With just 61 days before America chooses a new commander in chief, the Democrat delivered a withering takedown of the brash billionaire at a rare impromptu press conference, assailing his praise of Russian President Vladimir Putin as "scary" and insisting Trump has no real plan to defeat the Islamic State group.
Seeking to strike a commanding tone, Clinton called for the United States to track down and kill IS leader Abu Bakr al-Baghdadi, as it did Osama bin Laden.
"We should make it a top priority to hunt down the leader of ISIS," Clinton told reporters on a tarmac in White Plains, New York.
"Getting al-Baghdadi will require efforts at the top levels, but it will send a resounding message that nobody directs or inspires attacks against the United States and gets away with it."

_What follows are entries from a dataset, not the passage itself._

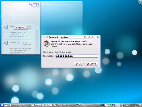Focus the Password input field
The height and width of the screenshot is (107, 142).
[77, 56]
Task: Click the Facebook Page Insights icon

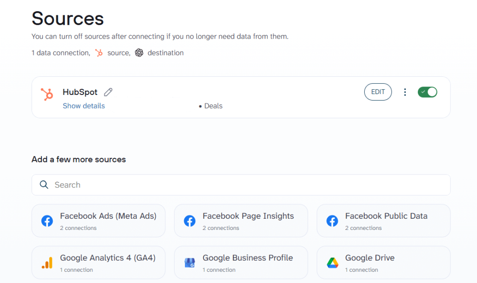Action: point(189,221)
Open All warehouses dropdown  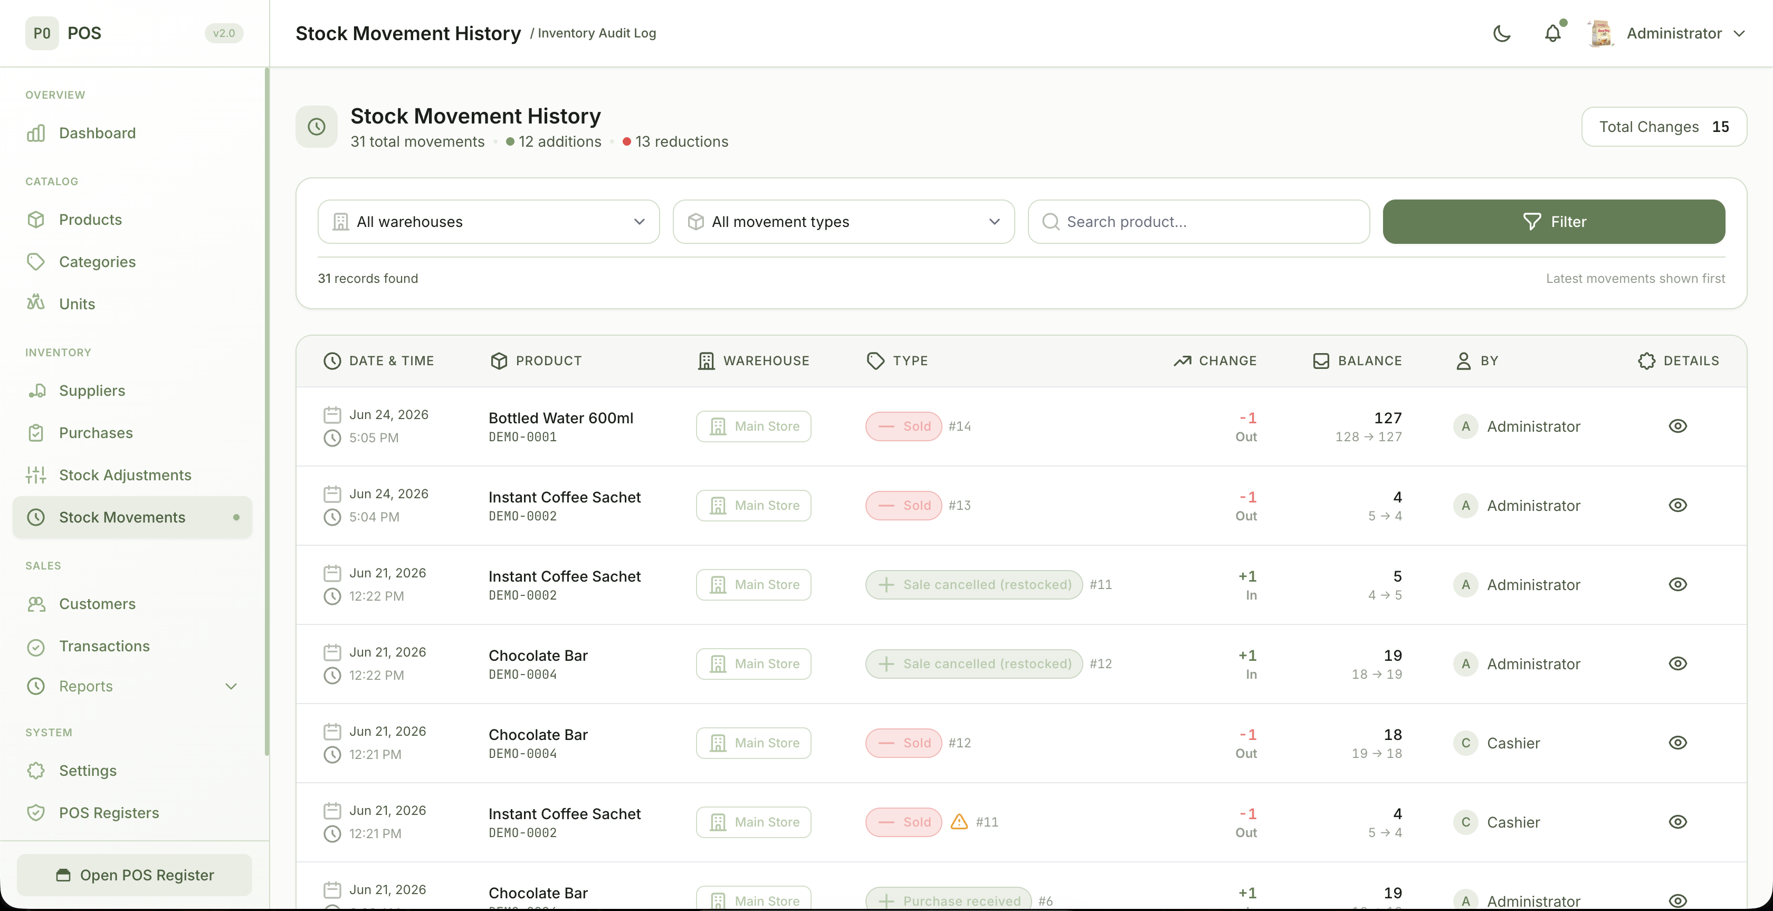point(488,222)
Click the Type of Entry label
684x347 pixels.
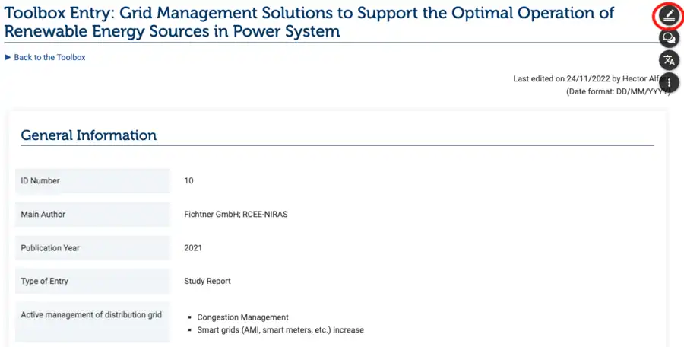tap(45, 282)
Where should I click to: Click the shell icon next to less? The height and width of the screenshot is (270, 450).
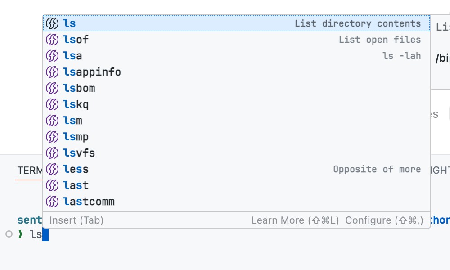coord(52,169)
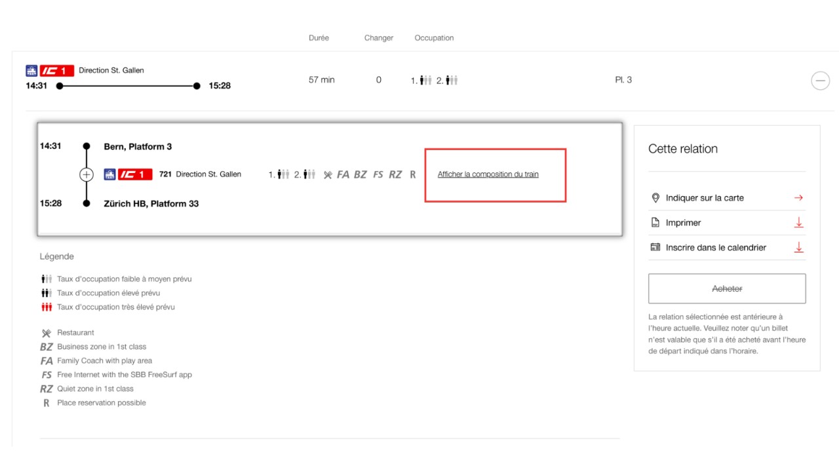The width and height of the screenshot is (839, 472).
Task: Click the red IC 1 badge in the header row
Action: [x=56, y=71]

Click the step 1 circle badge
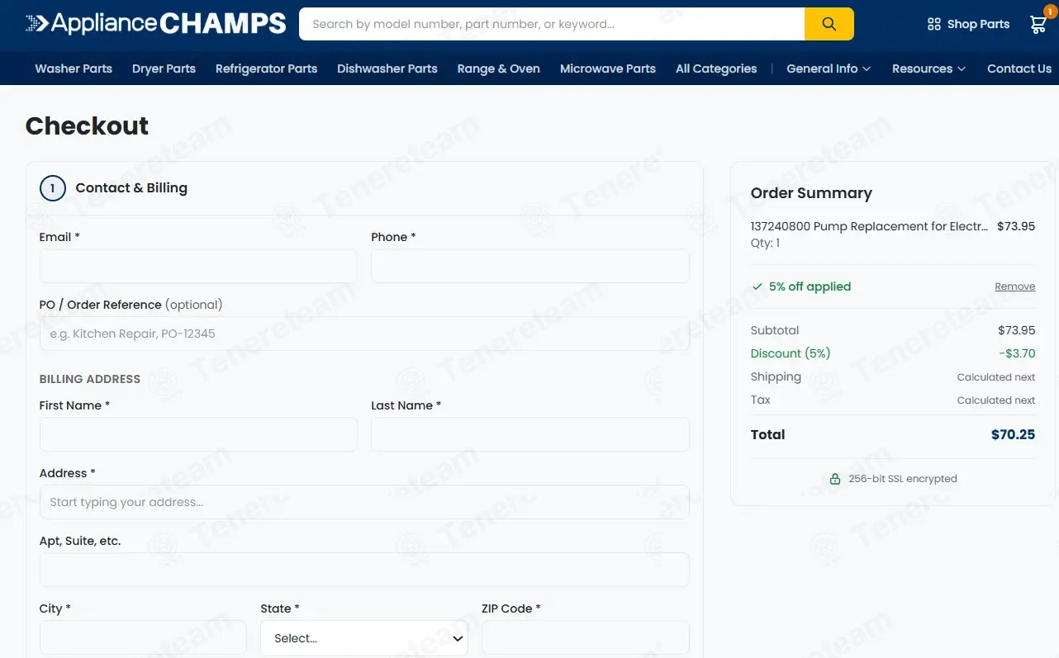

Clinton, 68, and Trump, 70, have clashed repeatedly over foreign policy, but their battle rose to a new level Wednesday night when the two were separately grilled over their national security credentials at a New York forum.
Instead of laying out a Middle East strategy, Trump "bizarrely" praised Putin and suggested the strongman is a better leader than US President Barack Obama, she said.
"Even I was shocked by this," Clinton said later at a rally in Charlotte, in the battleground state of North Carolina.
"That is not just unpatriotic, it's not just insulting to the office and to the man who holds the office. It is scary, it is dangerous."
With the campaign now in the final two-month stretch, Clinton was wasting no opportunity to harangue her rival over his missteps, particularly over how he has "trash-talked" America's generals.
The New York real estate mogul's campaign swiftly shot back, with Trump spokesman Jason Miller calling Clinton's remarks "the desperate attacks of a flailing campaign sinking in the polls."
Trump has gained on Clinton over the past 10 days, but the former secretary of state still maintains an advantage of 2.8 percentage points, according to the RealClearPolitics poll average. Clinton is also holding leads in battleground states.
Clinton's address to reporters marked the first podium press conference in nine months for Clinton, who broke a long media drought by speaking to journalists at length on her campaign plane this week.
She rebuked an "undisciplined" Trump for discussing elements of a recent classified intelligence briefing during Wednesday's commander-in-chief forum, in which he said he learned that Obama and other US leaders "did not follow" the advice of US national security experts.
"I would never comment on any aspect of an intelligence briefing that I received," Clinton said.